- Born: 2 January 1915 Lake Bluff, Illinois
- Died: 8 April 2000 (aged 85) Ocala, Marion, Florida
- Occupation: pilot
- Known for: flying Winston Churchill to wartime meetings
- Spouse: Della Vanderkloot (1939-1999, her death)
- Awards: Commander of the Order of the British Empire

= William Vanderkloot =

William J. Vanderkloot, Jr. (2 January 1915 in Lake Bluff, Illinois - 8 April 2000 in Ocala, Marion, Florida) was a pilot who flew Winston Churchill over enemy territory on diplomatic missions during World War II.

==Early years==
Vanderkloot was the son of William J Vanderkloot and Florence M Cary. He was descended from Stephen Genung, of Morris County, New Jersey, who served as a private in New Jersey state troops during the American Revolution. William attended Culver Military Academy in Indiana, and though he commanded the academy's Black Horse Troop, a cavalry unit, at age 16, he had long watched planes coming and going from the Glenview Naval Air Station. During summers, he worked as a ground crewman for a local flying circus so he could be closer to the airplanes.
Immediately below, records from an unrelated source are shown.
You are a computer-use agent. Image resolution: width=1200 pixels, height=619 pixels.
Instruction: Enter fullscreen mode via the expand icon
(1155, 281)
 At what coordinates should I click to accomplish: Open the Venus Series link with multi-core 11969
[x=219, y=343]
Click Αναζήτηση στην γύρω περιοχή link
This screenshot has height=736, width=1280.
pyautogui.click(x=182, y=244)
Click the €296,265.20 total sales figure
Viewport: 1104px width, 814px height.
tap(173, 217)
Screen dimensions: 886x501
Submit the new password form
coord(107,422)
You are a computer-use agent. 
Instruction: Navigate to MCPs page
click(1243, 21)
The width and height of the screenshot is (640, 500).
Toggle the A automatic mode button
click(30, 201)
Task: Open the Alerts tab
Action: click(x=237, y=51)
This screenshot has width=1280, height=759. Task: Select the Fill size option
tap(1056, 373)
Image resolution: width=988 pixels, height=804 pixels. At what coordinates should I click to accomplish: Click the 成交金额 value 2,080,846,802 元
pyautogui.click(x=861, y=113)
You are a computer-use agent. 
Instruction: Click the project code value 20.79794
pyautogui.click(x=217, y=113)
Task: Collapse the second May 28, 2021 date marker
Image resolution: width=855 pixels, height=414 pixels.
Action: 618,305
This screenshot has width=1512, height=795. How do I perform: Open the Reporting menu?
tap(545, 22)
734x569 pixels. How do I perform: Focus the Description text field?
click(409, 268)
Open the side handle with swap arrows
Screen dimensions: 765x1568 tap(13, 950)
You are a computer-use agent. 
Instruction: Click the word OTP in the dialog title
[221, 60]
At his parents' urging, he briefly studied law at the University of Virginia. But while he was there, Vanderkloot sold his car, bought a homemade aircraft with the money and, after a few flying lessons, crashed it. He later attended Parks Air College in East St. Louis, and during the 1930s was a pilot for Trans World Airlines.

==World War II==
Vanderkloot went to Montreal in 1941, before the Japanese bombing of Pearl Harbor, and volunteered with the Royal Air Force Ferry Command to transfer long-range planes to Great Britain.

Arriving in Britain, he was ordered to RAF headquarters in July 1942 and asked by Sir Charles Portal, RAF chief of staff, if there was a safe, direct route from England to Cairo by air. In the specially modified B24 Liberator bomber Commando, which he had just delivered to Prestwick, Vanderkloot said he could make the trip with one stop in Gibraltar. He would at first head eastwards, staying over the sea in the afternoon, and then after dusk, turn sharply south, flying over Spanish and Vichy territory in Africa in the dark before turning east again for the Nile and approaching Cairo from the south. Thus the danger from land-based enemy aircraft in North Africa and Sicily would be avoided without having to fly halfway around Africa. Portal told Vanderkloot to "stay handy to the telephone". The next day Vanderkloot was taken to Winston Churchill's residence at No. 10 Downing Street. Churchill, clad in robe and slippers, offered him a drink, beginning a relationship that had Vanderkloot flying the Prime Minister on sensitive diplomatic trips across war-torn Europe, Russia, North Africa and the Middle East. "He took calculated risks," said his son, William III. "There was a lot more risk in flying back then. It was a frontier, and I think all the old pilots will say it, secretly to themselves, that they enjoyed being on their own. It was the wild blue yonder." As Churchill's pilot, Vanderkloot conveyed the Prime Minister to Egypt to sack Claude Auchinleck, commander of the British army in North Africa and took Churchill to high-level talks in Moscow with Joseph Stalin, to Turkey to determine that country's wartime intentions, and to the Casablanca Conference in 1943.

==Post-war==
Vanderkloot headed the aviation department of Johns Manville Corp. in New York, piloting executive jets and helicopters. He retired in 1970 to Florida.